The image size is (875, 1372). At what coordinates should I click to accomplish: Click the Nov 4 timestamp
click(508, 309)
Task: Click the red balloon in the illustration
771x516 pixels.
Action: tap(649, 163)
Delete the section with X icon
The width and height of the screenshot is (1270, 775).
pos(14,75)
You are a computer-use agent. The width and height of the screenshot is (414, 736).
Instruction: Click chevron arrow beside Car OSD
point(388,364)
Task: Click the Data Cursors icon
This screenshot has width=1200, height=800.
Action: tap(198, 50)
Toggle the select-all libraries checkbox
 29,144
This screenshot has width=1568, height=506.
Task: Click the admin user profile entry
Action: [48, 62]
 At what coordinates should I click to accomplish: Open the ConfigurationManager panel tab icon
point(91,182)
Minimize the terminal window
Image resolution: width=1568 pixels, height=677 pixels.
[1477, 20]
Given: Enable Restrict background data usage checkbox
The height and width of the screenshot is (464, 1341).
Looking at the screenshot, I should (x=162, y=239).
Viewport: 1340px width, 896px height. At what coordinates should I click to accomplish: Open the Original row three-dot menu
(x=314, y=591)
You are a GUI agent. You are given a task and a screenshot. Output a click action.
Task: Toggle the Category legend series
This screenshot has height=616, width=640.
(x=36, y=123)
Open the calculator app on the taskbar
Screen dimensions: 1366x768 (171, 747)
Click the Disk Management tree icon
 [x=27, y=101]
········
● YOUR GOAL:
Reproduce all of the data above word for word, keeping every line in its original order.

● THE RESPONSE:
The image size is (875, 1372). At what coordinates should I click to accomplish: Click the Nov 4 timestamp
click(508, 309)
Task: Click the red balloon in the illustration
771x516 pixels.
Action: tap(649, 163)
Delete the section with X icon
The width and height of the screenshot is (1270, 775).
pos(14,75)
You are a computer-use agent. The width and height of the screenshot is (414, 736).
Instruction: Click chevron arrow beside Car OSD
point(388,364)
Task: Click the Data Cursors icon
This screenshot has width=1200, height=800.
Action: tap(198, 50)
Toggle the select-all libraries checkbox
 29,144
This screenshot has width=1568, height=506.
Task: Click the admin user profile entry
Action: [48, 62]
 At what coordinates should I click to accomplish: Open the ConfigurationManager panel tab icon
point(91,182)
Minimize the terminal window
Image resolution: width=1568 pixels, height=677 pixels.
[1477, 20]
Given: Enable Restrict background data usage checkbox
The height and width of the screenshot is (464, 1341).
Looking at the screenshot, I should (x=162, y=239).
Viewport: 1340px width, 896px height. At what coordinates should I click to accomplish: Open the Original row three-dot menu
(x=314, y=591)
You are a GUI agent. You are given a task and a screenshot. Output a click action.
Task: Toggle the Category legend series
This screenshot has height=616, width=640.
(x=36, y=123)
Open the calculator app on the taskbar
Screen dimensions: 1366x768 (171, 747)
Click the Disk Management tree icon
 [x=27, y=101]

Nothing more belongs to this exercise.